Passage given:
=-=-=-=-=
The external device 240 may include one or more devices capable of receiving, generating, storing, processing, providing, and/or routing information, as described elsewhere herein. The external device 240 may include a communication device and/or a computing device. For example, the external device 240 may include a server, such as an application server, a client server, a web server, a database server, a host server, a proxy server, a virtual server (e.g., executing on computing hardware), or a server in a cloud computing system. In some implementations, the external device 240 may include computing hardware used in a cloud computing environment.
The network 250 includes one or more wired and/or wireless networks. For example, the network 250 may include a cellular network, a public land mobile network (PLMN), a local area network (LAN), a wide area network (WAN), a private network, the Internet, an RF switch, and/or the like, and/or a combination of these or other types of networks. The network 250 enables communication among the devices of the environment 200.
The number and arrangement of devices and networks shown in FIG. 2 are provided as an example. In practice, there may be additional devices and/or networks, fewer devices and/or networks, different devices and/or networks, or differently arranged devices and/or networks than those shown in FIG. 2. Furthermore, two or more devices shown in FIG. 2 may be implemented within a single device, or a single device shown in FIG. 2 may be implemented as multiple, distributed devices. Additionally, or alternatively, a set of devices (e.g., one or more devices) of the environment 200 may perform one or more functions described as being performed by another set of devices of the environment 200.
=-=-=-=-=
Excerpted data:
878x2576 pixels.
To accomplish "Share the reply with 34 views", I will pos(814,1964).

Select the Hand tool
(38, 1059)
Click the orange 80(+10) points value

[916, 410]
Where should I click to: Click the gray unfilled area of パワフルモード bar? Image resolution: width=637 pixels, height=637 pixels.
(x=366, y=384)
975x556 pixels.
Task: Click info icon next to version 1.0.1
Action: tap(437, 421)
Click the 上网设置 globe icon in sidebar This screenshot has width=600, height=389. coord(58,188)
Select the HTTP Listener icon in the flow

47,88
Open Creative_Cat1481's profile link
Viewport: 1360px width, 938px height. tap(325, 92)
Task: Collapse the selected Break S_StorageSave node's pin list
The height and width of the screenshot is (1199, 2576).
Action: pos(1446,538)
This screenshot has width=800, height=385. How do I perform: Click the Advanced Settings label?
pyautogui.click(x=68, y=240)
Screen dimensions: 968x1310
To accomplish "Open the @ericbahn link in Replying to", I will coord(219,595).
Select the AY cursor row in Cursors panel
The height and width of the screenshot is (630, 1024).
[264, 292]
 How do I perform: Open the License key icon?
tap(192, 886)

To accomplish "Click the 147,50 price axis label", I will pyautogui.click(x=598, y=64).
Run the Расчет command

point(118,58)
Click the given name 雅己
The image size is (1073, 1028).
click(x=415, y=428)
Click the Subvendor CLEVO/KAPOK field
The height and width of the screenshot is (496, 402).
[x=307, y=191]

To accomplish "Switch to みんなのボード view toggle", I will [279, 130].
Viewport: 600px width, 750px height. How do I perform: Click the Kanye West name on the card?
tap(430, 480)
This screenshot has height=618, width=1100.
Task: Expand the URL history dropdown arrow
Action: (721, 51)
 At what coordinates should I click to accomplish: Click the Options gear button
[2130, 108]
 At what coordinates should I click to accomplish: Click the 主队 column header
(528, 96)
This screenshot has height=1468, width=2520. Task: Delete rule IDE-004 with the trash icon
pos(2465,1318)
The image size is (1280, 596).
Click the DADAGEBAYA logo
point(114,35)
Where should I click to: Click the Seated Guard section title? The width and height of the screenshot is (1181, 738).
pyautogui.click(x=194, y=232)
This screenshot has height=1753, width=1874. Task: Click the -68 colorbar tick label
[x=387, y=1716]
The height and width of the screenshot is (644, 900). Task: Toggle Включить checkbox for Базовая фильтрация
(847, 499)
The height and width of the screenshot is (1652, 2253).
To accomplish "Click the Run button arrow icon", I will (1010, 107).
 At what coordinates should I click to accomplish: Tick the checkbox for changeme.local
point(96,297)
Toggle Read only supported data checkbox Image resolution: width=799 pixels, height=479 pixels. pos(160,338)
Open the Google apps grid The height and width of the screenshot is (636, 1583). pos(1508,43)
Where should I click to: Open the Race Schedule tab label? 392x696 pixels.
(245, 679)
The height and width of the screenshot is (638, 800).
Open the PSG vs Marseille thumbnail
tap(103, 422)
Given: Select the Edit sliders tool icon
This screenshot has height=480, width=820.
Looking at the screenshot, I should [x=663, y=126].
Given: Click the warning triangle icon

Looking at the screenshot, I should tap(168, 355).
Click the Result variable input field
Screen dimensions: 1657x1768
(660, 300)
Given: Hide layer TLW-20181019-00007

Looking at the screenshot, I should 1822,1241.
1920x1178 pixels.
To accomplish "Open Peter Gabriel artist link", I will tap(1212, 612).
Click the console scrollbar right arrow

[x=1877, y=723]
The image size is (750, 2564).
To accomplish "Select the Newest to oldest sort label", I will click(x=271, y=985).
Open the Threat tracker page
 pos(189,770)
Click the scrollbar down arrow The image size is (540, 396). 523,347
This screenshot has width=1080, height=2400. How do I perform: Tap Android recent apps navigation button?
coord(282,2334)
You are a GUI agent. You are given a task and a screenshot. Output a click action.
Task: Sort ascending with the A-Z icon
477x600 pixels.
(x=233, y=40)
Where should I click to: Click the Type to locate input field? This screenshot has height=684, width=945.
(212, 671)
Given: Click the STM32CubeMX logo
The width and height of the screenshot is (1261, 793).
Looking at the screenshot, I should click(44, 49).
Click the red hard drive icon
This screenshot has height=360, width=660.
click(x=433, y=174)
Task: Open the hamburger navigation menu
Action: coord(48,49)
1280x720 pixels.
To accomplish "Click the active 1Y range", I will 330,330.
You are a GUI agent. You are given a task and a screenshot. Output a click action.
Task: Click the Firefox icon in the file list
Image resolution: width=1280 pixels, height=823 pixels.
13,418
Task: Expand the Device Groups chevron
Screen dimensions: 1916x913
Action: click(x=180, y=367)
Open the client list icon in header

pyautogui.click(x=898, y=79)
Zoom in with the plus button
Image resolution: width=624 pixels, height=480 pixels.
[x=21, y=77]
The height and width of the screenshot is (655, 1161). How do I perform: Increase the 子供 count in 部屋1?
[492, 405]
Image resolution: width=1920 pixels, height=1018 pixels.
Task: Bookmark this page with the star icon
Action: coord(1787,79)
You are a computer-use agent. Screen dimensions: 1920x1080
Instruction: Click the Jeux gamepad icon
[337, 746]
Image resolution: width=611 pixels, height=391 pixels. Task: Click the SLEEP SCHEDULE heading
=-=-=-=-=
Written instruction:
Write out the full passage above describing the external device, the network, and the arrangement of devices in FIG. 2, word for word.

Task output:
The external device 240 may include one or more devices capable of receiving, generating, storing, processing, providing, and/or routing information, as described elsewhere herein. The external device 240 may include a communication device and/or a computing device. For example, the external device 240 may include a server, such as an application server, a client server, a web server, a database server, a host server, a proxy server, a virtual server (e.g., executing on computing hardware), or a server in a cloud computing system. In some implementations, the external device 240 may include computing hardware used in a cloud computing environment.
The network 250 includes one or more wired and/or wireless networks. For example, the network 250 may include a cellular network, a public land mobile network (PLMN), a local area network (LAN), a wide area network (WAN), a private network, the Internet, an RF switch, and/or the like, and/or a combination of these or other types of networks. The network 250 enables communication among the devices of the environment 200.
The number and arrangement of devices and networks shown in FIG. 2 are provided as an example. In practice, there may be additional devices and/or networks, fewer devices and/or networks, different devices and/or networks, or differently arranged devices and/or networks than those shown in FIG. 2. Furthermore, two or more devices shown in FIG. 2 may be implemented within a single device, or a single device shown in FIG. 2 may be implemented as multiple, distributed devices. Additionally, or alternatively, a set of devices (e.g., one or more devices) of the environment 200 may perform one or more functions described as being performed by another set of devices of the environment 200.